▶ Direction:
Duplicate the rows from the line containing "Tacoma Website Hosting (494, 763)" through the line containing "[Le Mag Jeux Video] (7, 5)", including both of those lines. Leave the pictures out of your copy.

▶ Data section:
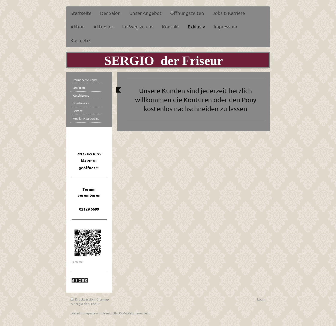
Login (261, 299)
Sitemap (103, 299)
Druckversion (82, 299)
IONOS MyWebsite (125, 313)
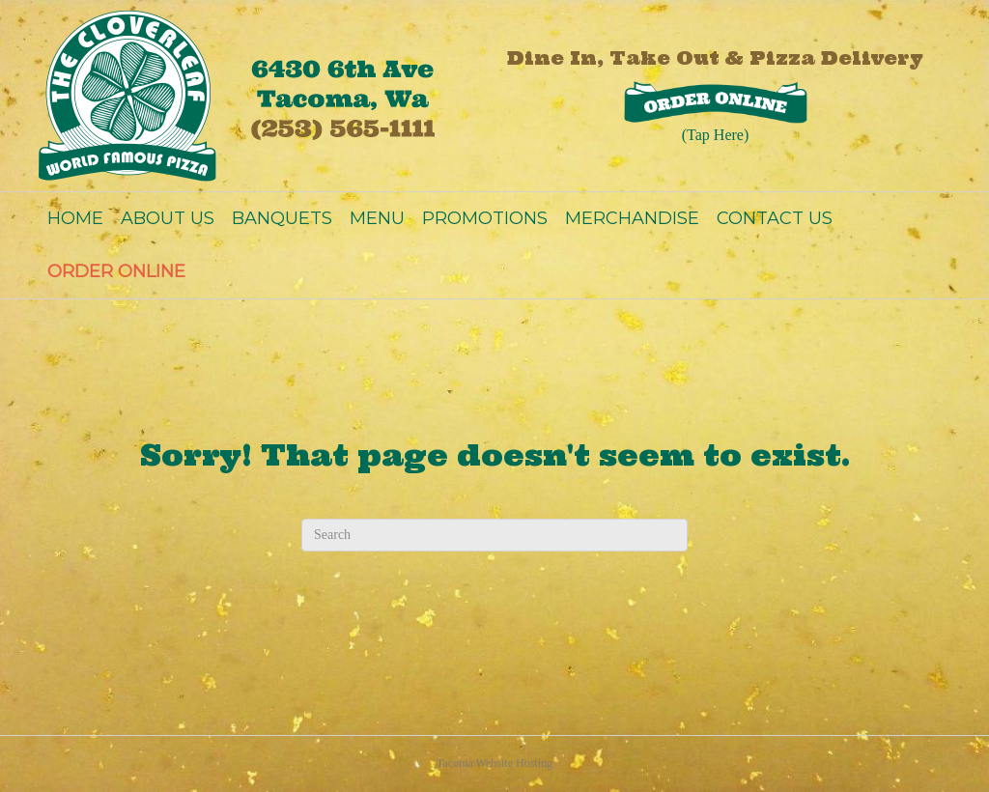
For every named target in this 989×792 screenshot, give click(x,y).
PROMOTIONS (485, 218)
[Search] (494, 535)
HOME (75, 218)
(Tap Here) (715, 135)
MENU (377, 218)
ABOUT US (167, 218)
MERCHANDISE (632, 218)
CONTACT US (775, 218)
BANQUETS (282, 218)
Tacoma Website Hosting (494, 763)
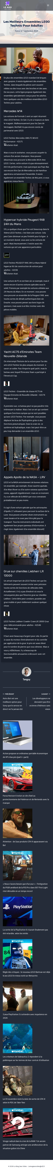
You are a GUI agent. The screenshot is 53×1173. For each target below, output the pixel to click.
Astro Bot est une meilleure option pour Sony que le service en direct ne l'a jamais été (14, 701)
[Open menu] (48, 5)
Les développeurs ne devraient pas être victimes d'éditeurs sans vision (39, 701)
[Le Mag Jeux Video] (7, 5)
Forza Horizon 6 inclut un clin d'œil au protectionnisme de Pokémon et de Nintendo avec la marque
* * *
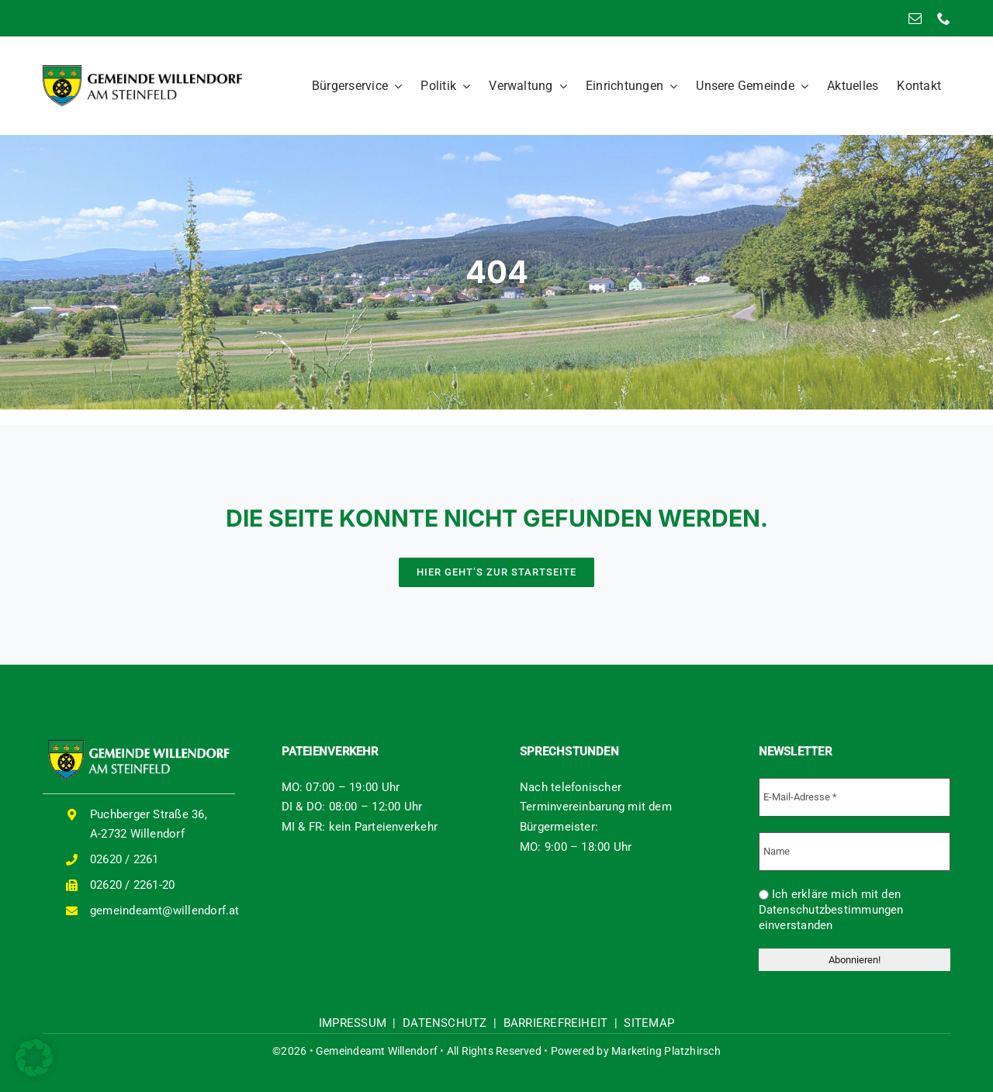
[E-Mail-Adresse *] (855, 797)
--
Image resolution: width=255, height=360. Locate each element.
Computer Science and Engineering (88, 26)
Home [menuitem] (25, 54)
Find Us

▶ Solved problem:
Tacoma Website Hosting (494, 763)
You are a GUI agent. The screenshot is 53×1173. For each target below, output the pixel to click.
Astro Bot est une meilleure option pour Sony que le service en direct ne l'a jamais été (14, 701)
[Open menu] (48, 5)
Les développeurs ne devraient pas être victimes d'éditeurs sans vision (39, 701)
[Le Mag Jeux Video] (7, 5)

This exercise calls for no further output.